— Text provided —
December 21, 2023 by · Comments Off on Word-Of-the-Week #1011: Time 

Time – what seems to go faster the older you get and what we wish we had more of sometimes.

How well do you manage your time? Do you show up for work or social events on time? Do you feel like you always need more time to finish projects?

This word came to mind as a lot of holiday shoppers wait until the last possible moment to do their shopping. It seems as though the majority of American’s have a tendency to put off doing things until they have no other option.

People living in the Midwest & East, and those sending gifts to those areas are in for a big disappointment as the weather and overloaded systems at both UPS and FedEx have caused major delays in the past. Even parts of the West and South have been affected. Lots of gifts never make it for Christmas. That would a BIG bummer if I had kids!

— Tasks and exercises —
[a] In the post on time, which two shipping companies are said to have caused major delays in the past?
[b] Please rewrite everything from "How well do" down to "I had kids!" in the post on time, replacing "holiday shoppers" with "gift buyers".
[c] List every region of the country that the post on time names.

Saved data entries
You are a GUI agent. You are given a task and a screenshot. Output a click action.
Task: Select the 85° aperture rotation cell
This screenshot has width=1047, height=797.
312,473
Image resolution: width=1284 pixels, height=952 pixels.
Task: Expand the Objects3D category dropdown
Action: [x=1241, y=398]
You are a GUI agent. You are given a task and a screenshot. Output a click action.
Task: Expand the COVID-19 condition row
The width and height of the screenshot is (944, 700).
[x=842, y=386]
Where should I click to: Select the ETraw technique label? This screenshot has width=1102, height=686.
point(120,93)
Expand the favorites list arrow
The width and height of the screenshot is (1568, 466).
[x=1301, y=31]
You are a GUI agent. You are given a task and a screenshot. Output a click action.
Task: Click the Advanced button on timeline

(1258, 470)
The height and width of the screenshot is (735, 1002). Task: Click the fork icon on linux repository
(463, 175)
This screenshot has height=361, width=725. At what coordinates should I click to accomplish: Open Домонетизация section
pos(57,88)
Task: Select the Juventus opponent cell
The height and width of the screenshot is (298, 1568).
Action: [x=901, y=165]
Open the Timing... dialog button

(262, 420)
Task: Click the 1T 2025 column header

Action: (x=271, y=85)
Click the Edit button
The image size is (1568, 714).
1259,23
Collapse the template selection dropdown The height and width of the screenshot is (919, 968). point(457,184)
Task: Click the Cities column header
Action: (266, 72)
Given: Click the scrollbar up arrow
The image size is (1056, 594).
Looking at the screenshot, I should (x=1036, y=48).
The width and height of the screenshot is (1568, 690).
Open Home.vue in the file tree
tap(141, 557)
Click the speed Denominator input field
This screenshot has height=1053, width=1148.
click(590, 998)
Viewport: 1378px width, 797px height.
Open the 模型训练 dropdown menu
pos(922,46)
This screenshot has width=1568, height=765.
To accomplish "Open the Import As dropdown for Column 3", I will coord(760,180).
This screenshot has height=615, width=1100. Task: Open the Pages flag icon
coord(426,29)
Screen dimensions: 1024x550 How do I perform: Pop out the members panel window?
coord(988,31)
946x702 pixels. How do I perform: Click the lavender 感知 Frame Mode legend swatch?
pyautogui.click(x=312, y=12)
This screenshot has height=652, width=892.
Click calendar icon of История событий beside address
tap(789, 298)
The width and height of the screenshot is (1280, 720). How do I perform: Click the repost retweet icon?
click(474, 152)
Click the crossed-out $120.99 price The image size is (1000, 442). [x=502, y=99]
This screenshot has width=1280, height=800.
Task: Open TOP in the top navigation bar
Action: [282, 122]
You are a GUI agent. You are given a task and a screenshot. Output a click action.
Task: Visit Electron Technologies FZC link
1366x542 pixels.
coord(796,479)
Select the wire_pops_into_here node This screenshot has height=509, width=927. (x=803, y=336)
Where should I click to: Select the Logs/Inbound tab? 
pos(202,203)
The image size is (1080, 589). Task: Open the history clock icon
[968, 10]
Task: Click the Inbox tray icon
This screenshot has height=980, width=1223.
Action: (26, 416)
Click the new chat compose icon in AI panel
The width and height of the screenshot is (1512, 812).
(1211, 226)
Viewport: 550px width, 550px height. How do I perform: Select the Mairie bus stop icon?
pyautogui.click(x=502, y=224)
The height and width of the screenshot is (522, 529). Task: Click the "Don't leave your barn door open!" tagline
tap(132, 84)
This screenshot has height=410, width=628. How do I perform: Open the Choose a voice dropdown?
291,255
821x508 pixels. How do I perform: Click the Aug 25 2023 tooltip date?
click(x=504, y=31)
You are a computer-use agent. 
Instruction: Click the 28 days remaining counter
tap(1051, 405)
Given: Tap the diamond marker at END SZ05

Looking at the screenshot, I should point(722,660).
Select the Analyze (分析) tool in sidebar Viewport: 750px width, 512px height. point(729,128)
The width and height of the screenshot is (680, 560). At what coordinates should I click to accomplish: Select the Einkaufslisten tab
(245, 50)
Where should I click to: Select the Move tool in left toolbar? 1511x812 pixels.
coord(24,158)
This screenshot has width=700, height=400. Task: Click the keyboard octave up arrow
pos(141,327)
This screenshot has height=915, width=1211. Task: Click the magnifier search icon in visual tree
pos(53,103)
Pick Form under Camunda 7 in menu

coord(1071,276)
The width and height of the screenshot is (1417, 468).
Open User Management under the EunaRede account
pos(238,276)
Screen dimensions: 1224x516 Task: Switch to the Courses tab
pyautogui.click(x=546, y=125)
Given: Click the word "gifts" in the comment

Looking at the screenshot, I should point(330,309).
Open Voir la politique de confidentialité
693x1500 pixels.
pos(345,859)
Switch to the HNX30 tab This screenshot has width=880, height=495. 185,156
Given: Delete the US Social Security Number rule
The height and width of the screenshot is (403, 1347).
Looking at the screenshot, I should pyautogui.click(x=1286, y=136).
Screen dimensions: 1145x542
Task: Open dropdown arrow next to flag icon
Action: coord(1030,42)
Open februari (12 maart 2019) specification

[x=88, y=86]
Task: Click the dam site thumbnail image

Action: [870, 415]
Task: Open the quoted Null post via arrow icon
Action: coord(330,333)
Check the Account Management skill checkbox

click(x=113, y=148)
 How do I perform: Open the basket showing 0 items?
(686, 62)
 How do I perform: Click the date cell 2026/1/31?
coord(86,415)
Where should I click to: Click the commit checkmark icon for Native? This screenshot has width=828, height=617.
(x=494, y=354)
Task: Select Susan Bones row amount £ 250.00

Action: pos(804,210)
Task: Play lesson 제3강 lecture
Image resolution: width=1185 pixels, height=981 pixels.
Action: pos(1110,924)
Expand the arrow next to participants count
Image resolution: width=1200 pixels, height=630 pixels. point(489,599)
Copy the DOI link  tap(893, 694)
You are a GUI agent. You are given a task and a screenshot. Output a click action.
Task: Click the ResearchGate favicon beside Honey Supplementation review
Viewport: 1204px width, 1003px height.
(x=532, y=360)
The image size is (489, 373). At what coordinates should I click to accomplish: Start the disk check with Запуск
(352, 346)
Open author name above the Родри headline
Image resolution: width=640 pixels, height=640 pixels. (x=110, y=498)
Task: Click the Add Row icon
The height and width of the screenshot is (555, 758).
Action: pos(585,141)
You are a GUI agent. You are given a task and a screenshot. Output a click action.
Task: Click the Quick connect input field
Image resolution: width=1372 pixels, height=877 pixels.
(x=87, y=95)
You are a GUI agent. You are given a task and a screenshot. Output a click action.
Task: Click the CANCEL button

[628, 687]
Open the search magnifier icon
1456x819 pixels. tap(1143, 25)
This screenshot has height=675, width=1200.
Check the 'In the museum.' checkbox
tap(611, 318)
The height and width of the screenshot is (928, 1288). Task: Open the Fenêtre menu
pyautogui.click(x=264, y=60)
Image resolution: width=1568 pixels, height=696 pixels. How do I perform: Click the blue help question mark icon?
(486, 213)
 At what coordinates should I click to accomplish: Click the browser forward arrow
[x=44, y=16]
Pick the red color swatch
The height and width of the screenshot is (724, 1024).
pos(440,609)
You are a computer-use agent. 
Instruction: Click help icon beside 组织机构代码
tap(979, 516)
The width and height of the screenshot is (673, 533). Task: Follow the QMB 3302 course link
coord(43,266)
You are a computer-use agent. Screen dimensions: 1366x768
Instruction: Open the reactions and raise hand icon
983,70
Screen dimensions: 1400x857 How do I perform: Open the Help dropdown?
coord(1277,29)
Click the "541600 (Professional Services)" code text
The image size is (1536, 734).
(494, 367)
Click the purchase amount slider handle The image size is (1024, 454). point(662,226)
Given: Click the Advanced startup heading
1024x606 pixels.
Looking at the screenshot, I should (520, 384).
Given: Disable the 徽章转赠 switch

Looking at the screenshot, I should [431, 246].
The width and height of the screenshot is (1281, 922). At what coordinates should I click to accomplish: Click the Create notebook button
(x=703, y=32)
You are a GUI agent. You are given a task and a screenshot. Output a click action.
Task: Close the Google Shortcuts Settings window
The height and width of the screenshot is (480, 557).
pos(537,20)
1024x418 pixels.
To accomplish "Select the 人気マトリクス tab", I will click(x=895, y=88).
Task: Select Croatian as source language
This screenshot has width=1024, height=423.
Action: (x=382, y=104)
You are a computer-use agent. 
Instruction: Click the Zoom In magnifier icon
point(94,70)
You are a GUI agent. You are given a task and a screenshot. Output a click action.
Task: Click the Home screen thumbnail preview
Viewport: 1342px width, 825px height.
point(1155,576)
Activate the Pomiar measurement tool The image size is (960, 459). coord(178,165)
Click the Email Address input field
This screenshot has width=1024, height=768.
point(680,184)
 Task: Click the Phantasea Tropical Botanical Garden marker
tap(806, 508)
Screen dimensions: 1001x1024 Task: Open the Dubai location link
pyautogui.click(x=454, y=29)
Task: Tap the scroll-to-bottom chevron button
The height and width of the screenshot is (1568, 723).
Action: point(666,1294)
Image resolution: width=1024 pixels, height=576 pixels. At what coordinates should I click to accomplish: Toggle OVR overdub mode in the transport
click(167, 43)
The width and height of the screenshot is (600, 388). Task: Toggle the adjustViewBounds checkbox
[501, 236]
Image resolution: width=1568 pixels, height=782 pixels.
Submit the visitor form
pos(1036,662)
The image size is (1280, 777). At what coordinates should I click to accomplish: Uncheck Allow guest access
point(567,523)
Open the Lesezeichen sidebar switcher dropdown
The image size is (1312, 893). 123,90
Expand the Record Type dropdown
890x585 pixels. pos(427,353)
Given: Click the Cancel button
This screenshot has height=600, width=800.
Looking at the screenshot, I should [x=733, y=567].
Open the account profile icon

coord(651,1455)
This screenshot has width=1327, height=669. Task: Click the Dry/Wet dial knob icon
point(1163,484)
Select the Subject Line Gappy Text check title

— Responses —
[a] UPS and FedEx

[b]
How well do you manage your time? Do you show up for work or social events on time? Do you feel like you always need more time to finish projects?

This word came to mind as a lot of gift buyers wait until the last possible moment to do their shopping. It seems as though the majority of American’s have a tendency to put off doing things until they have no other option.

People living in the Midwest & East, and those sending gifts to those areas are in for a big disappointment as the weather and overloaded systems at both UPS and FedEx have caused major delays in the past. Even parts of the West and South have been affected. Lots of gifts never make it for Christmas. That would a BIG bummer if I had kids!

[c] Midwest, East, West, South